(Beginning of DATA TO USE)
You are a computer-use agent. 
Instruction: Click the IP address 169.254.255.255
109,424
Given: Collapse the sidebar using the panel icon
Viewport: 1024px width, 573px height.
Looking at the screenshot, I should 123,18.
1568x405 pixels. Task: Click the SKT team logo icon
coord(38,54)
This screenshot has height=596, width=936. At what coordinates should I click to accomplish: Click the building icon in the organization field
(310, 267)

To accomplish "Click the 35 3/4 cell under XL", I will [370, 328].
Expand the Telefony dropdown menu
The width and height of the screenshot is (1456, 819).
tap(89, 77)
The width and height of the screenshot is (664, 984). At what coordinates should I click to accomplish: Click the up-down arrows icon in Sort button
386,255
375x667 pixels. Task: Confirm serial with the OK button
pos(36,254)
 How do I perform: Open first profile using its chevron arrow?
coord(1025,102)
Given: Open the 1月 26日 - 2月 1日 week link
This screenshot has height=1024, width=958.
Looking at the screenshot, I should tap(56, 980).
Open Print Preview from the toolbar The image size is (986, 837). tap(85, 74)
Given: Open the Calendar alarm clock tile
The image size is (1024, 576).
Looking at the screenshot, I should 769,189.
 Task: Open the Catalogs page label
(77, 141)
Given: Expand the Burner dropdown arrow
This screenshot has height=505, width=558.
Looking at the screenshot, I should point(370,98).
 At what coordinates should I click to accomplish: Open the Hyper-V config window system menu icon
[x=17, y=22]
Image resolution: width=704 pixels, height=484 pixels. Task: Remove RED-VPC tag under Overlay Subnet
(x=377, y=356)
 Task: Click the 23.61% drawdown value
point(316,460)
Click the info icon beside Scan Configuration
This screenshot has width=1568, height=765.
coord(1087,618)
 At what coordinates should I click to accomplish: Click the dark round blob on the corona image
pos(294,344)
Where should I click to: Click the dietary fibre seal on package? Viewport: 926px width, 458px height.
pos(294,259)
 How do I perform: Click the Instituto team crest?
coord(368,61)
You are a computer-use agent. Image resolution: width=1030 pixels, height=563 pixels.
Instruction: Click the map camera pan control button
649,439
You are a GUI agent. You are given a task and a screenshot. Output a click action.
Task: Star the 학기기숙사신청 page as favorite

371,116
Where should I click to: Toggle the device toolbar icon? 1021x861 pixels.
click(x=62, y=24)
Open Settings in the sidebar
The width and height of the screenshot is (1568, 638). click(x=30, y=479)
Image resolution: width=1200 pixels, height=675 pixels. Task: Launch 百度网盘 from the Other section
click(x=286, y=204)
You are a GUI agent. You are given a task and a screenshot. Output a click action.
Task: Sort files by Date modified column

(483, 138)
(End of DATA TO USE)
### REQUIRED ACTION
Reproduce each line of the material above precisely.

### ANSWER BELOW
You are a computer-use agent. 
Instruction: Click the IP address 169.254.255.255
109,424
Given: Collapse the sidebar using the panel icon
Viewport: 1024px width, 573px height.
Looking at the screenshot, I should 123,18.
1568x405 pixels. Task: Click the SKT team logo icon
coord(38,54)
This screenshot has height=596, width=936. At what coordinates should I click to accomplish: Click the building icon in the organization field
(310, 267)

To accomplish "Click the 35 3/4 cell under XL", I will [370, 328].
Expand the Telefony dropdown menu
The width and height of the screenshot is (1456, 819).
tap(89, 77)
The width and height of the screenshot is (664, 984). At what coordinates should I click to accomplish: Click the up-down arrows icon in Sort button
386,255
375x667 pixels. Task: Confirm serial with the OK button
pos(36,254)
 How do I perform: Open first profile using its chevron arrow?
coord(1025,102)
Given: Open the 1月 26日 - 2月 1日 week link
This screenshot has height=1024, width=958.
Looking at the screenshot, I should tap(56, 980).
Open Print Preview from the toolbar The image size is (986, 837). tap(85, 74)
Given: Open the Calendar alarm clock tile
The image size is (1024, 576).
Looking at the screenshot, I should 769,189.
 Task: Open the Catalogs page label
(77, 141)
Given: Expand the Burner dropdown arrow
This screenshot has height=505, width=558.
Looking at the screenshot, I should point(370,98).
 At what coordinates should I click to accomplish: Open the Hyper-V config window system menu icon
[x=17, y=22]
Image resolution: width=704 pixels, height=484 pixels. Task: Remove RED-VPC tag under Overlay Subnet
(x=377, y=356)
 Task: Click the 23.61% drawdown value
point(316,460)
Click the info icon beside Scan Configuration
This screenshot has width=1568, height=765.
coord(1087,618)
 At what coordinates should I click to accomplish: Click the dark round blob on the corona image
pos(294,344)
Where should I click to: Click the dietary fibre seal on package? Viewport: 926px width, 458px height.
pos(294,259)
 How do I perform: Click the Instituto team crest?
coord(368,61)
You are a computer-use agent. Image resolution: width=1030 pixels, height=563 pixels.
Instruction: Click the map camera pan control button
649,439
You are a GUI agent. You are given a task and a screenshot. Output a click action.
Task: Star the 학기기숙사신청 page as favorite

371,116
Where should I click to: Toggle the device toolbar icon? 1021x861 pixels.
click(x=62, y=24)
Open Settings in the sidebar
The width and height of the screenshot is (1568, 638). click(x=30, y=479)
Image resolution: width=1200 pixels, height=675 pixels. Task: Launch 百度网盘 from the Other section
click(x=286, y=204)
You are a GUI agent. You are given a task and a screenshot. Output a click action.
Task: Sort files by Date modified column

(483, 138)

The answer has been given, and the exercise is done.